The pair's colleagues from across the aisle — Sens. David VitterDavid VitterFormer GOP rep joins K Street lobbying firm Capitol Counsel Lobbying World Mercury brings on former Sen. Vitter, two others MORE (R-La.) and Richard BurrRichard BurrSenate committee to question Kushner over Russian meetings: report Devin Nunes has jeopardized the oversight role of Congress Schumer: Trump must apologize for wiretapping claim MORE (R-N.C.) — saw a corresponding decline in popularity. Half of North Carolinians say they're less likely to support Burr because of his gun vote, and four in 10 Louisianans say the same about Vitter.

PPP released polls earlier this week showing that senators from Alaska, Arizona, Nevada and Ohio were also facing a backlash over their refusal to back the gun control bill, which fell five votes short of the 60 required in the Senate.
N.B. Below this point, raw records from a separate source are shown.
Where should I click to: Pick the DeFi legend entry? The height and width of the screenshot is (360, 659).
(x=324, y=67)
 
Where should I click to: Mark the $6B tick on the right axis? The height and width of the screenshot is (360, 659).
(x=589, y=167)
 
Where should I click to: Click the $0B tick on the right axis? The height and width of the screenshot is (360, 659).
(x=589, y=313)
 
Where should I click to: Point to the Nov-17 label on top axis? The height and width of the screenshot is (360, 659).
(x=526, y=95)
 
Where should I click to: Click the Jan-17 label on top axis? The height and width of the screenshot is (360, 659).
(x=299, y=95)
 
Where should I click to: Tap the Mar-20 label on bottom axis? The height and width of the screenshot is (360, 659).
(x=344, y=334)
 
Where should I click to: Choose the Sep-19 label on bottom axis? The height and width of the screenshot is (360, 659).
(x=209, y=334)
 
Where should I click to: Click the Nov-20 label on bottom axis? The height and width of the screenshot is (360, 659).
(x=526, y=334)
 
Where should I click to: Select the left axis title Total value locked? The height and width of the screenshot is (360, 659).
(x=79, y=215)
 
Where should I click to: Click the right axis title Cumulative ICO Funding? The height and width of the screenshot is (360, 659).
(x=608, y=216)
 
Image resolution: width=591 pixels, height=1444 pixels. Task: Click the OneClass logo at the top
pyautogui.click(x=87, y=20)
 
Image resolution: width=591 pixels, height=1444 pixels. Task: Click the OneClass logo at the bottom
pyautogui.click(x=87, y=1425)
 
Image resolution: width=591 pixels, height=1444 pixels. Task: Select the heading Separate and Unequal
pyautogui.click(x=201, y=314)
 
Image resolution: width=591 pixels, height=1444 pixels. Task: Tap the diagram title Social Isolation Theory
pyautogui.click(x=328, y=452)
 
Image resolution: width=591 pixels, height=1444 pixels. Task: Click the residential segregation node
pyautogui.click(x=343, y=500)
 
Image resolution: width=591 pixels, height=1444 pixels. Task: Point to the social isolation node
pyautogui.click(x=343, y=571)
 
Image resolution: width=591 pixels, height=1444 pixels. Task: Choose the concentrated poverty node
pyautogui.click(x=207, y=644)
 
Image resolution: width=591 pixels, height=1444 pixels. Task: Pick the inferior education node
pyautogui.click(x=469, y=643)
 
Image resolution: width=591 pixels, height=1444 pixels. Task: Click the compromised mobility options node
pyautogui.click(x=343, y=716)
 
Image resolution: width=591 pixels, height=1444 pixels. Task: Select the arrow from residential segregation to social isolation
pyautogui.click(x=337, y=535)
Mary LandrieuMary LandrieuMedicaid rollback looms for GOP senators in 2020 Five unanswered questions after Trump's upset victory Pavlich: O’Keefe a true journalist MORE and Kay HaganKay HaganLinking repatriation to job creation Former Sen. Kay Hagan in ICU after being rushed to hospital GOP senator floats retiring over gridlock MORE helped their chances for reelection by supporting background checks,” said Dean Debnam, president of Public Policy Polling, in a statement. “Their constituents overwhelmingly support the stance they took on this issue and are ready to reward them for it at the ballot box next year.”